Information given:
---------------

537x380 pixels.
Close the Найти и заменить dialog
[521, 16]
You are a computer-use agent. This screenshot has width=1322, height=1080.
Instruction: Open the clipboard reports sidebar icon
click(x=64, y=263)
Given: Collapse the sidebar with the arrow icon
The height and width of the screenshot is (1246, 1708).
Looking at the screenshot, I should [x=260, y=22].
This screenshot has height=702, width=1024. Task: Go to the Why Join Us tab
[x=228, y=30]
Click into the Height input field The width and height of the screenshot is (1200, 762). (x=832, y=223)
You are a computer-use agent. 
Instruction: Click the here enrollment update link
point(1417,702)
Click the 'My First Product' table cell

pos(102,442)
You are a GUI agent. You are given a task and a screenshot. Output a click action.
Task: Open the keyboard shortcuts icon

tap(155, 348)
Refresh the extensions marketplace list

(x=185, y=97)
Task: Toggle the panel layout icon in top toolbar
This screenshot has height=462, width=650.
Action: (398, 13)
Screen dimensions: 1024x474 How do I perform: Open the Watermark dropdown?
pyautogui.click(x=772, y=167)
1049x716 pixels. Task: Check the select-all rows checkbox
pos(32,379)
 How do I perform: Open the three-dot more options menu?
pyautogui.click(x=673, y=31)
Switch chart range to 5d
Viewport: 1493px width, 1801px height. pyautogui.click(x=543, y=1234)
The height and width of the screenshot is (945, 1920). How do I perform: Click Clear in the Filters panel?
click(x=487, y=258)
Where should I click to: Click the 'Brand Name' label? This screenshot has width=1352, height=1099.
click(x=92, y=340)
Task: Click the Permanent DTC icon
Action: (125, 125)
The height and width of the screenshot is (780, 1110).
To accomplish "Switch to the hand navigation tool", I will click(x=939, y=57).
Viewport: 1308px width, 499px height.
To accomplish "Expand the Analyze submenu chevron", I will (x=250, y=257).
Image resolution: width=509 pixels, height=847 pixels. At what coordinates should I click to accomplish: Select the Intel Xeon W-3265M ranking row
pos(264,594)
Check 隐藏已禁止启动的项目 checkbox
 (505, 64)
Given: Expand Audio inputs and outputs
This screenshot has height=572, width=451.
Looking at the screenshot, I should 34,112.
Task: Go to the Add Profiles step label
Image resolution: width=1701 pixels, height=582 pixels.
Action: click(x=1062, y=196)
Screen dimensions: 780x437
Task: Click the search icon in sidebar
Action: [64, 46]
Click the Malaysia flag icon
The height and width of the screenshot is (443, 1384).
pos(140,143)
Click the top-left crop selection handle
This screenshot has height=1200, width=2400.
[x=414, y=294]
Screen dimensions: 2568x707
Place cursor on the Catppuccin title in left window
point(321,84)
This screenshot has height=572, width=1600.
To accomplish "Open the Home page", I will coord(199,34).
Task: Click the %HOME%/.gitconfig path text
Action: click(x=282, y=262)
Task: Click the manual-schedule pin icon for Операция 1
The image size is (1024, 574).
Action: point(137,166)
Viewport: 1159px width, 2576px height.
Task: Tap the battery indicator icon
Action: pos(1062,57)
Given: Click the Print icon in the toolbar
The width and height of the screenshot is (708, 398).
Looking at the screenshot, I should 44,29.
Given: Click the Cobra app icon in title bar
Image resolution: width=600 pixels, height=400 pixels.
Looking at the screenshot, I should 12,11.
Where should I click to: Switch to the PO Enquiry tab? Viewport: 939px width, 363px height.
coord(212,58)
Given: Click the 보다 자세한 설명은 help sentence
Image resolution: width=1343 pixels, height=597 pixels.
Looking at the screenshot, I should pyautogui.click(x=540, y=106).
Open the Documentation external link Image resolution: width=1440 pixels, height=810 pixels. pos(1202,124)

---------------

The entries above must be repeated word for word.

Exercise result:
537x380 pixels.
Close the Найти и заменить dialog
[521, 16]
You are a computer-use agent. This screenshot has width=1322, height=1080.
Instruction: Open the clipboard reports sidebar icon
click(x=64, y=263)
Given: Collapse the sidebar with the arrow icon
The height and width of the screenshot is (1246, 1708).
Looking at the screenshot, I should [x=260, y=22].
This screenshot has height=702, width=1024. Task: Go to the Why Join Us tab
[x=228, y=30]
Click into the Height input field The width and height of the screenshot is (1200, 762). (x=832, y=223)
You are a computer-use agent. 
Instruction: Click the here enrollment update link
point(1417,702)
Click the 'My First Product' table cell

pos(102,442)
You are a GUI agent. You are given a task and a screenshot. Output a click action.
Task: Open the keyboard shortcuts icon

tap(155, 348)
Refresh the extensions marketplace list

(x=185, y=97)
Task: Toggle the panel layout icon in top toolbar
This screenshot has height=462, width=650.
Action: (398, 13)
Screen dimensions: 1024x474 How do I perform: Open the Watermark dropdown?
pyautogui.click(x=772, y=167)
1049x716 pixels. Task: Check the select-all rows checkbox
pos(32,379)
 How do I perform: Open the three-dot more options menu?
pyautogui.click(x=673, y=31)
Switch chart range to 5d
Viewport: 1493px width, 1801px height. pyautogui.click(x=543, y=1234)
The height and width of the screenshot is (945, 1920). How do I perform: Click Clear in the Filters panel?
click(x=487, y=258)
Where should I click to: Click the 'Brand Name' label? This screenshot has width=1352, height=1099.
click(x=92, y=340)
Task: Click the Permanent DTC icon
Action: (125, 125)
The height and width of the screenshot is (780, 1110).
To accomplish "Switch to the hand navigation tool", I will click(x=939, y=57).
Viewport: 1308px width, 499px height.
To accomplish "Expand the Analyze submenu chevron", I will (x=250, y=257).
Image resolution: width=509 pixels, height=847 pixels. At what coordinates should I click to accomplish: Select the Intel Xeon W-3265M ranking row
pos(264,594)
Check 隐藏已禁止启动的项目 checkbox
 (505, 64)
Given: Expand Audio inputs and outputs
This screenshot has height=572, width=451.
Looking at the screenshot, I should 34,112.
Task: Go to the Add Profiles step label
Image resolution: width=1701 pixels, height=582 pixels.
Action: click(x=1062, y=196)
Screen dimensions: 780x437
Task: Click the search icon in sidebar
Action: [64, 46]
Click the Malaysia flag icon
The height and width of the screenshot is (443, 1384).
pos(140,143)
Click the top-left crop selection handle
This screenshot has height=1200, width=2400.
[x=414, y=294]
Screen dimensions: 2568x707
Place cursor on the Catppuccin title in left window
point(321,84)
This screenshot has height=572, width=1600.
To accomplish "Open the Home page", I will coord(199,34).
Task: Click the %HOME%/.gitconfig path text
Action: click(x=282, y=262)
Task: Click the manual-schedule pin icon for Операция 1
The image size is (1024, 574).
Action: point(137,166)
Viewport: 1159px width, 2576px height.
Task: Tap the battery indicator icon
Action: pos(1062,57)
Given: Click the Print icon in the toolbar
The width and height of the screenshot is (708, 398).
Looking at the screenshot, I should 44,29.
Given: Click the Cobra app icon in title bar
Image resolution: width=600 pixels, height=400 pixels.
Looking at the screenshot, I should 12,11.
Where should I click to: Switch to the PO Enquiry tab? Viewport: 939px width, 363px height.
coord(212,58)
Given: Click the 보다 자세한 설명은 help sentence
Image resolution: width=1343 pixels, height=597 pixels.
Looking at the screenshot, I should pyautogui.click(x=540, y=106).
Open the Documentation external link Image resolution: width=1440 pixels, height=810 pixels. pos(1202,124)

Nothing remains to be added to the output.